We’ve witnessed demonstrations of solidarity from corporate workforces in tech, Google’s and Facebook’s corporate employees rallied alongside low-paid contracted workforces that succeeded in improving conditions and establishing higher standards for workers. Additionally, corporate tech workers have rallied around issues of health, safety, climate change, and social justice in their own workplaces. Google’s corporate employees staged a walkout in protest of sexual harassment allegations, Amazon’s corporate employees organized a walkout in protest of the company’s environmental impact, Netflix’s corporate employees banded together to walk out in protest of Dave Chapelle’s transphobic Netflix special.

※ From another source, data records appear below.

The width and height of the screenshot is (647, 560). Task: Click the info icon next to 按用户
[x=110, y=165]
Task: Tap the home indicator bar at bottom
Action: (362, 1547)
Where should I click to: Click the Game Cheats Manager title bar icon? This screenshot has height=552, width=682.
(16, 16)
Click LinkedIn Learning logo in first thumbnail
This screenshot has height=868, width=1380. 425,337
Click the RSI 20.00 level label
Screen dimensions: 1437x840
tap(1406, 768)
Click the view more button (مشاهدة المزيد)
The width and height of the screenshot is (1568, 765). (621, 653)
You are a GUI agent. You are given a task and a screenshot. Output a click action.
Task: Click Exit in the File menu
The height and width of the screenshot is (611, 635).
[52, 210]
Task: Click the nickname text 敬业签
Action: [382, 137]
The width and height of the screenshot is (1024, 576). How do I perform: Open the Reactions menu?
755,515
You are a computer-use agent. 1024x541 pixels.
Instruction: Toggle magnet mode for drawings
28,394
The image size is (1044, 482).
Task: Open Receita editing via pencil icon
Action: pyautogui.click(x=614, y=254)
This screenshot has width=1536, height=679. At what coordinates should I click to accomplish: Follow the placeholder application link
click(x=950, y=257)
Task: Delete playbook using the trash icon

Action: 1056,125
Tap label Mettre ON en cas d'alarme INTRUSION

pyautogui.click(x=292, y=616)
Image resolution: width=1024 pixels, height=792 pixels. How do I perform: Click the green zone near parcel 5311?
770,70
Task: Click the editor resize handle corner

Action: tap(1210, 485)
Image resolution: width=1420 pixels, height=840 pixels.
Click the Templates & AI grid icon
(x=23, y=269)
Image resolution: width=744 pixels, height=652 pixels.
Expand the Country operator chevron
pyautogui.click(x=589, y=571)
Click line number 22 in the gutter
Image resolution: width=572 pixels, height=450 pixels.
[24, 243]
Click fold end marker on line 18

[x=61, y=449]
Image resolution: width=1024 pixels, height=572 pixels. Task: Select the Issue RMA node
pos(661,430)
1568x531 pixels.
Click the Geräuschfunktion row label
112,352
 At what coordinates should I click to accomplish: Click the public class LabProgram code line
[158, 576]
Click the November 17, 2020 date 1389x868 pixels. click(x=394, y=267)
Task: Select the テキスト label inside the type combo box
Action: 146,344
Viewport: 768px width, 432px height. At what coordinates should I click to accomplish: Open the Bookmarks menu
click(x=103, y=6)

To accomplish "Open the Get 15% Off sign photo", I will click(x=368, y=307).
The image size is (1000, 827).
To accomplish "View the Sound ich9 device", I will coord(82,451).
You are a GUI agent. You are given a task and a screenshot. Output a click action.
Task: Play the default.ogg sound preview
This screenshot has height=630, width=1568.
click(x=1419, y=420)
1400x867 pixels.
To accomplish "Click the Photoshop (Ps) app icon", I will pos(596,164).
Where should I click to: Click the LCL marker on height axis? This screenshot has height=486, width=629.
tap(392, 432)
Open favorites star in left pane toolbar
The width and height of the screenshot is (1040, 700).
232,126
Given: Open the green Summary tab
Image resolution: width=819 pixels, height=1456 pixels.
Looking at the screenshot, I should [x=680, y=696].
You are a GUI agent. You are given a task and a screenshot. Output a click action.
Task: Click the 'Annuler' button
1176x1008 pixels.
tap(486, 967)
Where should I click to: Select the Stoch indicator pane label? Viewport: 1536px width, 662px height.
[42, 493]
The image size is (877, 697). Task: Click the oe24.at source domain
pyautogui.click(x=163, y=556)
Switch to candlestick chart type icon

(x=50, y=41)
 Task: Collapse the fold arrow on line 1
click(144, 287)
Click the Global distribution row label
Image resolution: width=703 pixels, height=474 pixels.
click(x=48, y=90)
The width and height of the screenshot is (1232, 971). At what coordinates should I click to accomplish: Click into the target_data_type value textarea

These are powerful examples of what even well-compensated employees can do when they find and flex their power as workers.

The time to organize is now! Every day we organize alongside tech workers in all capacities, and frontline workers are organizing and ready to stand in solidarity and support you. We’re the most powerful when we leverage our collective power against injustice. As shoppers that are organizing, our demands are fair, reasonable, and well thought out. The average Instacart corporate employee is infinitely closer to the position of shoppers than they are to the executives in the C-Suite, so we ask where does your solidarity lie? We implore you to take a stand, your colleagues will be joining us in protest, will you? Tech Workers Coalition and Gig Workers’ Collective look forward to initiating a relationship with you on December 15th!